- Description of the task: What is needed here is every line of the records that includes "computer".

- Available data:
=-=-=

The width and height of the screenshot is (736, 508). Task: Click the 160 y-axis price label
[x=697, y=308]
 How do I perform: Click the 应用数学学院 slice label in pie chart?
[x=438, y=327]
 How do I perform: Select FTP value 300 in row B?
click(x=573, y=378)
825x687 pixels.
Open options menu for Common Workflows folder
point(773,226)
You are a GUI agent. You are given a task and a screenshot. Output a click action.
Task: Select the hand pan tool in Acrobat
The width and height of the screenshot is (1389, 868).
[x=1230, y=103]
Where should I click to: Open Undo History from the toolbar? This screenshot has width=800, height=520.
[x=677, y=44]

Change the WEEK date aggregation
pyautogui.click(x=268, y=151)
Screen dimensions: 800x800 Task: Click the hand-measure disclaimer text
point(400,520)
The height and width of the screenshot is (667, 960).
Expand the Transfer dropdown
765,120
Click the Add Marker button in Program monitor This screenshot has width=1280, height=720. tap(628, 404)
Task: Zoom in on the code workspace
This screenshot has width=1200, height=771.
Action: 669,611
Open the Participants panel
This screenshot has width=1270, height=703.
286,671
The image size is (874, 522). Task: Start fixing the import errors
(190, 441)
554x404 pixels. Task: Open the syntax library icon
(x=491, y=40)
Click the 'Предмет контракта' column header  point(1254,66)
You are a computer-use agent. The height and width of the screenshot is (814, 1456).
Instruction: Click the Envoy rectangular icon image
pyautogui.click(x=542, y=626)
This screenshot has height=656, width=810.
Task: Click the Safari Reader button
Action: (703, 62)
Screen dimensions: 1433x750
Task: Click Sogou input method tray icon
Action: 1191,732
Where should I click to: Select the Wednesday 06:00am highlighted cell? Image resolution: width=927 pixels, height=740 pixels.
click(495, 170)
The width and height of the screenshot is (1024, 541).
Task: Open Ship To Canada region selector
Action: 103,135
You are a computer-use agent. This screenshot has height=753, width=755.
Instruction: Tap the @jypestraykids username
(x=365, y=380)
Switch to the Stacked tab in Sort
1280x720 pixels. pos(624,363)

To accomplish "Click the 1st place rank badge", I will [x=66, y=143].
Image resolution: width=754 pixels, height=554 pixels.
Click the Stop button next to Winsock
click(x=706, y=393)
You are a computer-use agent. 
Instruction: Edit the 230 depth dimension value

=-=-=

- Answer to this task:
You are a computer-use agent. The height and width of the screenshot is (814, 1456).
You are a computer-use agent. This screenshot has height=753, width=755.
You are a computer-use agent. 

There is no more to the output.